» Passage fourni:
Qui est réellement d'extrême droite en France ?


1) Les racines de l'extrême droite en France

La monarchie est abolie en 1789 suite à la Révolution française, au profit d'une monarchie constitutionnelle qui proclamera les Droits de l'Homme et du Citoyen. Ce sont les premières planches de bois au système démocratique. La République sera instaurée 3 ans plus tard en 1792, qui ne fera pas l'unanimité puisque qu'une droite anti-républicaine et anti-démocratique s'oppose à celle-ci. Droite composée entre autres des philosophes Louis de Bonald, Joseph de Maistre, et Antoine de Rivarol. Pour ce mouvement, être roi signifie avoir été choisi par Dieu. La monarchie de droit divine est donc la seule manière légitime et respectable de gouverner, et ce depuis le baptême de Clovis. Sans la monarchie et le christianisme, il n'y aura tout simplement plus de France. C'est ainsi que les ultra-royalistes manifestèrent leur désir du retour de l'ancien régime. Lorsque Louis XVIII devint roi en 1814, la majorité de la première législature de la Chambre des députés (nommée aussi "Chambre introuvable") était composée de royalistes hostiles à la République.
Ces royalistes qui se disaient même "plus royalistes que le roi", étaient hostiles aux concessions faites par Louis XVIII. En 1824 ils soutiennent Charles X, dont le sacre à Reims apaise les tensions en renouant avec la tradition. Cependant Charles X se plaça dans une position délicate quand, le 25 juillet 1830, il signa un décret portant atteinte à la liberté de la presse (les 4 Ordonnances) et déclenche la révolution de juillet 1830. La fidélité et la nostalgie des romantiques (Chateaubriand) pour l'ordre ancien idéalisé attirent la convoitise des royalistes. Par loyauté, ils refusent en 1830 de reconnaître l'usurpateur Louis-Philippe, qui accepte de devenir roi des barricades, fils de Philippe-Egalette, duc d'Orléans, qui a voté la mort de Louis XVI.
Ce mouvement inspira la droite extrême du XIXe et XXe siècles, qui se manifesta en 1993 place de la Concorde pour le bicentenaire de la mort de Louis XVI.

En 1880, la France est touchée par une crise économique et alimentaire (chômage de masse, baisse des prix agricoles, crise de l'artisanat, etc). C'est la Grande Dépression qui durera jusqu'à la fin du XIXe siècle. Le parlement est tenu pour responsable, ce qui entraîna une grande défiance envers celui-ci, déjà fragilisé par des scandales financiers. ( 1, 2, 3)
La droite nationaliste devint ainsi antiparlementaire, dénonçant les républicains au pouvoir "tous corrompus". Nacquit donc 2 partis populistes hostiles aux institutions républicaines :
-La Ligue des Patriotes.
-La Ligue de la Patrie française.

» Extrait de données:
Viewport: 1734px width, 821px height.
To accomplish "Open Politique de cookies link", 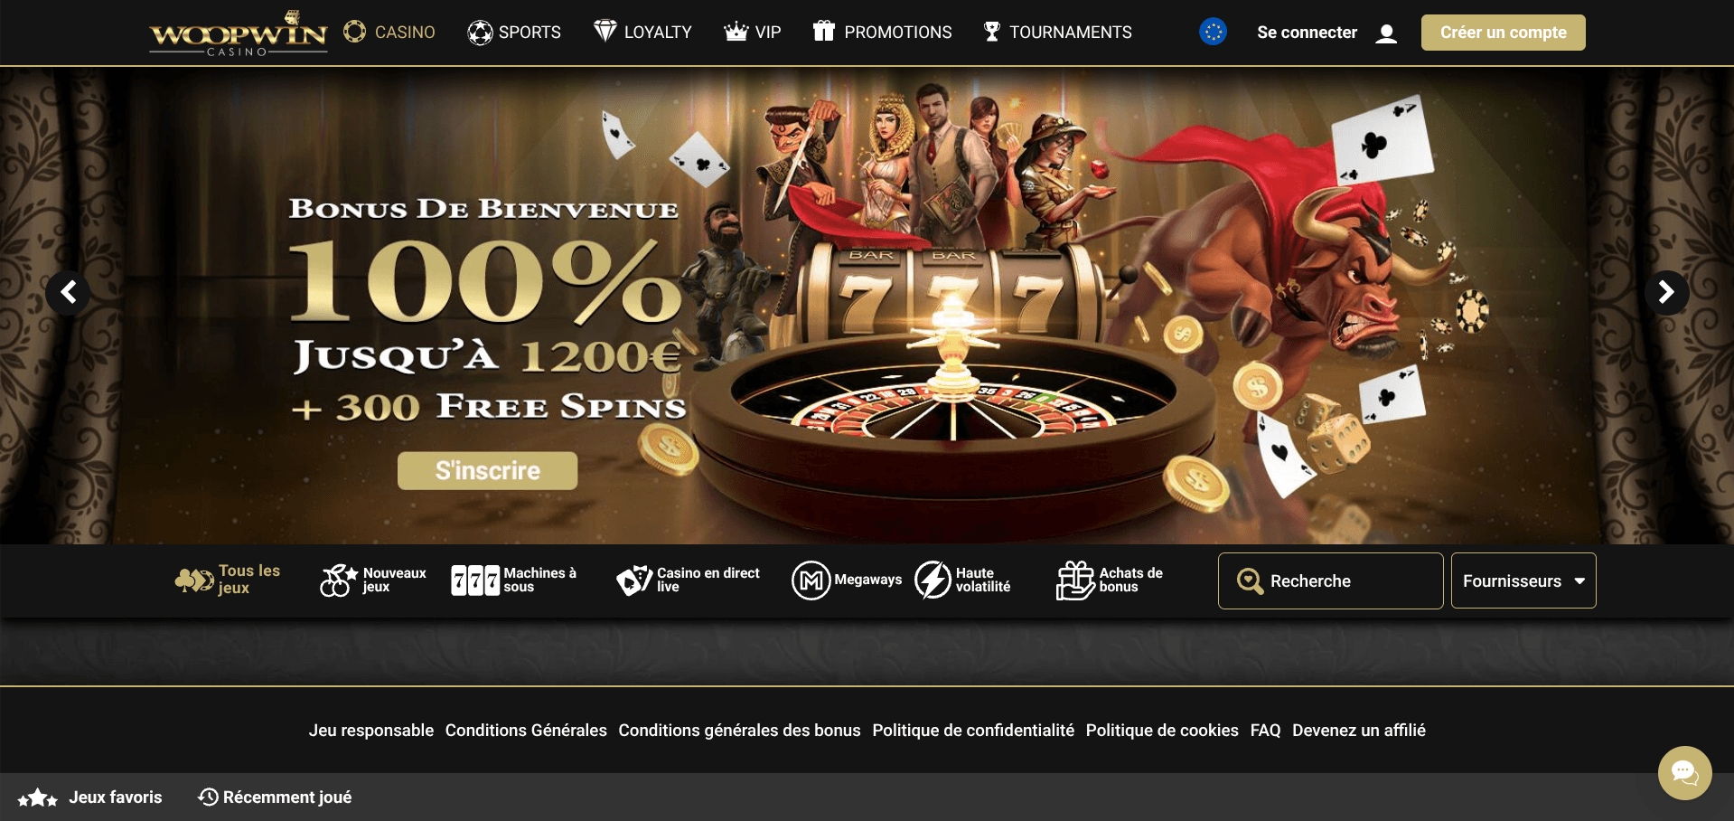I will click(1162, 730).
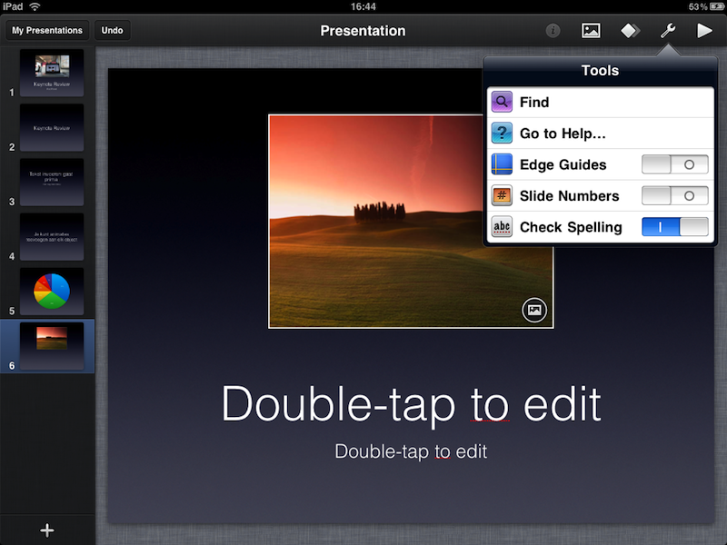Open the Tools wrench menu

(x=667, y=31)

» Consigne de travail: Recopiez le texte sur les racines de l'extrême droite en France en commençant par « En 1880, la » et en poursuivant jusqu'à « la Patrie française. ».

» Résultat ci-dessous:
En 1880, la France est touchée par une crise économique et alimentaire (chômage de masse, baisse des prix agricoles, crise de l'artisanat, etc). C'est la Grande Dépression qui durera jusqu'à la fin du XIXe siècle. Le parlement est tenu pour responsable, ce qui entraîna une grande défiance envers celui-ci, déjà fragilisé par des scandales financiers. ( 1, 2, 3)
La droite nationaliste devint ainsi antiparlementaire, dénonçant les républicains au pouvoir "tous corrompus". Nacquit donc 2 partis populistes hostiles aux institutions républicaines :
-La Ligue des Patriotes.
-La Ligue de la Patrie française.